Rows of pointing data:
....
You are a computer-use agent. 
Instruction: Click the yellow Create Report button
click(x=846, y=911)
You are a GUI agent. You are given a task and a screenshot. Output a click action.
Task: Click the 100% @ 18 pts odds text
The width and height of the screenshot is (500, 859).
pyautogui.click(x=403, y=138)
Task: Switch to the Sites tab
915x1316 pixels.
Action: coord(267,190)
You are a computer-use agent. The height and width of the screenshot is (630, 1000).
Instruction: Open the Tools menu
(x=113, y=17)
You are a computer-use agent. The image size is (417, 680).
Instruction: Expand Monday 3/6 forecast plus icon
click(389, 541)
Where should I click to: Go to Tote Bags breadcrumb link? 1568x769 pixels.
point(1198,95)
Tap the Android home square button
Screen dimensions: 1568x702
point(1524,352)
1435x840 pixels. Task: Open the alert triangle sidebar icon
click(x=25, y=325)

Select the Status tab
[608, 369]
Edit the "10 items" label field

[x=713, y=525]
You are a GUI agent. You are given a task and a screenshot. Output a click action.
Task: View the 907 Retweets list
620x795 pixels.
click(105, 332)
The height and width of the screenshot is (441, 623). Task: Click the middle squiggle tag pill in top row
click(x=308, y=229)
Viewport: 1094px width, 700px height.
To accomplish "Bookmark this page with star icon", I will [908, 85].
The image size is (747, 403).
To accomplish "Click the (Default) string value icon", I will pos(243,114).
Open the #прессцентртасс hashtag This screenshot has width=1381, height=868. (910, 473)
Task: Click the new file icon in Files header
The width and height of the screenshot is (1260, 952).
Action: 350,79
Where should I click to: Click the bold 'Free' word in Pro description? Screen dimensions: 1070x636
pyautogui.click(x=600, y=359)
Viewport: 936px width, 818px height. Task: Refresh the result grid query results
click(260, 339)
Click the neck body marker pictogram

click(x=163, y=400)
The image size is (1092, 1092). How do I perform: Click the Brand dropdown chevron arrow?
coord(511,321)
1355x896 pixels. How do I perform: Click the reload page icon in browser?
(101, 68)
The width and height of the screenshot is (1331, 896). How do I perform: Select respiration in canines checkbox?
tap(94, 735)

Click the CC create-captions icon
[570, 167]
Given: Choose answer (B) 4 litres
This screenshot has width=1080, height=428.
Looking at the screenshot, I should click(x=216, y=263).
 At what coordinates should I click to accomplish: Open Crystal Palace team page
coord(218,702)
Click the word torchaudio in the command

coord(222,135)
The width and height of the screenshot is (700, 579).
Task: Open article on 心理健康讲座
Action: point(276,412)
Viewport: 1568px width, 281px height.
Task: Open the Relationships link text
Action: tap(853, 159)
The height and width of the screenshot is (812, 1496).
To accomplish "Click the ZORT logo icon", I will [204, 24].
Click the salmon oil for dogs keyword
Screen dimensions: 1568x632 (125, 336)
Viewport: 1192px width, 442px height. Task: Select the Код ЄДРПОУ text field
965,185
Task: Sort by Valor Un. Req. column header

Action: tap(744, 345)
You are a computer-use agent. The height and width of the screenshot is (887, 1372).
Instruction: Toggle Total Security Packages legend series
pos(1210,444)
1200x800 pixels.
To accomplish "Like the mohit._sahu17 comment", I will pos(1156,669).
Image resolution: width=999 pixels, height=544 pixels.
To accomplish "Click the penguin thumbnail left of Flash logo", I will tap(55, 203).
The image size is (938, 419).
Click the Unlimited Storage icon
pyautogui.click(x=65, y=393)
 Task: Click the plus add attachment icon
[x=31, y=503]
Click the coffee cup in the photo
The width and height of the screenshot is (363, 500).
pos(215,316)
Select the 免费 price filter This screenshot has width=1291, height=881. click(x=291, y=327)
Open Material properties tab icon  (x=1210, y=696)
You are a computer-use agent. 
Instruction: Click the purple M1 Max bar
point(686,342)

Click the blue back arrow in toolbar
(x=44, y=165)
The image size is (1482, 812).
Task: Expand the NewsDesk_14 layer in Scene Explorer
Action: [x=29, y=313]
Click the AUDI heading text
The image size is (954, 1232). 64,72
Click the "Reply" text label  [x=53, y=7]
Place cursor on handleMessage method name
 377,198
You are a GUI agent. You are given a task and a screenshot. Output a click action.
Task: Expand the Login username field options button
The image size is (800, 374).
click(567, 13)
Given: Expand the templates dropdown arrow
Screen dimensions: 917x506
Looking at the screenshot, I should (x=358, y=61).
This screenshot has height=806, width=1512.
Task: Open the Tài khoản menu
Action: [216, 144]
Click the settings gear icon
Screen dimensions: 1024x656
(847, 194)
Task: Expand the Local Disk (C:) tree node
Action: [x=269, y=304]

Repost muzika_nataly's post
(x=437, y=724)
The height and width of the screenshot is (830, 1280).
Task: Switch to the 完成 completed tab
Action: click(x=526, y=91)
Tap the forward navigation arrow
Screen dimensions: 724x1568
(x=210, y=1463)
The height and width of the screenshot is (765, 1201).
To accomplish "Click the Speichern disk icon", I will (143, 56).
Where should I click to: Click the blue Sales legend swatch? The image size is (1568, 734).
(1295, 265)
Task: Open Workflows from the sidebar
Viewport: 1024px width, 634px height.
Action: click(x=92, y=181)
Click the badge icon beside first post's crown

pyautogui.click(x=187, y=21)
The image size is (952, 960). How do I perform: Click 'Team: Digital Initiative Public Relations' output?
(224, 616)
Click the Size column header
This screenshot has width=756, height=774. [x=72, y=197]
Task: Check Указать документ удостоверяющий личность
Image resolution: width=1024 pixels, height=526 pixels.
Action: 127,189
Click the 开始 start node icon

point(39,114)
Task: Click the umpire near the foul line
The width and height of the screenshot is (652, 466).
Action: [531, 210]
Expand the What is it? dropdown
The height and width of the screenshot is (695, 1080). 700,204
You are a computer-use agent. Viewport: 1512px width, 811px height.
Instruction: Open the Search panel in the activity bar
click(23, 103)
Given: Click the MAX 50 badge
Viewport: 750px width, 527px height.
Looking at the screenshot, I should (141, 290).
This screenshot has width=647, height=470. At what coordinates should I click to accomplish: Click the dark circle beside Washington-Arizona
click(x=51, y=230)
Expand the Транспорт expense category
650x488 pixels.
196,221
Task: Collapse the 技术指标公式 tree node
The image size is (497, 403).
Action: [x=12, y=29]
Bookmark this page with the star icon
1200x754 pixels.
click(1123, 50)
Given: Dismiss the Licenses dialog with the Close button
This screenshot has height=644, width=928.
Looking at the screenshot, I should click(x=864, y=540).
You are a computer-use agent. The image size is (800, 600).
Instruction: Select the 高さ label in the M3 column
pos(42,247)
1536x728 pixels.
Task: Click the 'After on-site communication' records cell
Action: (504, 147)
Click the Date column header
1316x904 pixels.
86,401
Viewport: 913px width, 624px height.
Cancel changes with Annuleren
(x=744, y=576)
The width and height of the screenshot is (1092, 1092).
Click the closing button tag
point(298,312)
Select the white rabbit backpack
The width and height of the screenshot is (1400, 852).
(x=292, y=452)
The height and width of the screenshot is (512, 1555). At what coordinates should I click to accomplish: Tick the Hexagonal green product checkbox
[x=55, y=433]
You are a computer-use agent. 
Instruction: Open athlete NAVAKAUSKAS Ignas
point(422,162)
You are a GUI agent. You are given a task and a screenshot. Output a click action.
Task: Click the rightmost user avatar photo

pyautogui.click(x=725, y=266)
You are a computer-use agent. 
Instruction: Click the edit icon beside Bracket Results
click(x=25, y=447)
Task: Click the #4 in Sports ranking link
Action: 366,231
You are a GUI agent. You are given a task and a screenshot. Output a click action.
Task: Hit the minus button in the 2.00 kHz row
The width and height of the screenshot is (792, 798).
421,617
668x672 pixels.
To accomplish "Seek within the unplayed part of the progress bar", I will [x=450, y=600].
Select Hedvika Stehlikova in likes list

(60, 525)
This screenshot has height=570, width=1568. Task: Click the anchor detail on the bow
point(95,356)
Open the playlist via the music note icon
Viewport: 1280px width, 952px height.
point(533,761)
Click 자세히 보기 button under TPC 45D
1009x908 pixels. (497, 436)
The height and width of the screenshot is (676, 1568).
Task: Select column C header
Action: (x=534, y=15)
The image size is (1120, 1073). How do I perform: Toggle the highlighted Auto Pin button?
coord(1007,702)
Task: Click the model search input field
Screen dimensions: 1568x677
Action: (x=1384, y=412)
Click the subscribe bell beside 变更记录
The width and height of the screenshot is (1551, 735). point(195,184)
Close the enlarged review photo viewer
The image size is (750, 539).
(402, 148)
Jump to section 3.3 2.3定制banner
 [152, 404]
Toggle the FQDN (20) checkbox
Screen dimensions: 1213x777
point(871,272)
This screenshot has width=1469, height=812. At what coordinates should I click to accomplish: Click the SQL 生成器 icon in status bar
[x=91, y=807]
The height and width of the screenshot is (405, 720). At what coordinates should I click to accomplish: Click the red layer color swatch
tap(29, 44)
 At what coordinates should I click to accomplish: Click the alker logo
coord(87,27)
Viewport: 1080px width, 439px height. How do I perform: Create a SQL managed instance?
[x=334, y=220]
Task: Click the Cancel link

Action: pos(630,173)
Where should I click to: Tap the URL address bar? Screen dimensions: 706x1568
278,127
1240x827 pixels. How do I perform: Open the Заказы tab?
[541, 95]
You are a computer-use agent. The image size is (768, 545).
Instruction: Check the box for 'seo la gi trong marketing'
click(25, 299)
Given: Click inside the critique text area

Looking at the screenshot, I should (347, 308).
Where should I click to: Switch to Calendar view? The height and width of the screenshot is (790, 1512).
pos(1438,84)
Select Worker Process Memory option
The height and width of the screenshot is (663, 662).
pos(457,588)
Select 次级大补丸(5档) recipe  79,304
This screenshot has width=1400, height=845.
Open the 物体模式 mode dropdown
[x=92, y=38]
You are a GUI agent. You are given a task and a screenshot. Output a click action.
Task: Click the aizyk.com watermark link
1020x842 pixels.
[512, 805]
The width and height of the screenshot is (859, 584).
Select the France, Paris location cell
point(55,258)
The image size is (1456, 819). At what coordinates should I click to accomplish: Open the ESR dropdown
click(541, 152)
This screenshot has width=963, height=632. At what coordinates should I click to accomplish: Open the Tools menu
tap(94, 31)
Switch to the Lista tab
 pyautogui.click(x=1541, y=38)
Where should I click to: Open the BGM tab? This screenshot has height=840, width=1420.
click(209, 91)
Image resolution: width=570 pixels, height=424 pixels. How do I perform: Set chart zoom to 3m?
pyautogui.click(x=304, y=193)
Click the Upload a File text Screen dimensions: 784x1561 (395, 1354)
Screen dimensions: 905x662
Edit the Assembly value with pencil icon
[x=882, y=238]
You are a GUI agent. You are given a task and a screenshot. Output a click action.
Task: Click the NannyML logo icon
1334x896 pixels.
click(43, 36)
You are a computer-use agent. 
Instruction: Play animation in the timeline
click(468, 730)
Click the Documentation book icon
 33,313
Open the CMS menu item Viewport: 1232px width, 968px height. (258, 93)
....
#### Task instructions:
Copy the data word for word, from its first line through the line that contains "click(x=846, y=911)".

#### Output of the task:
You are a computer-use agent. 
Instruction: Click the yellow Create Report button
click(x=846, y=911)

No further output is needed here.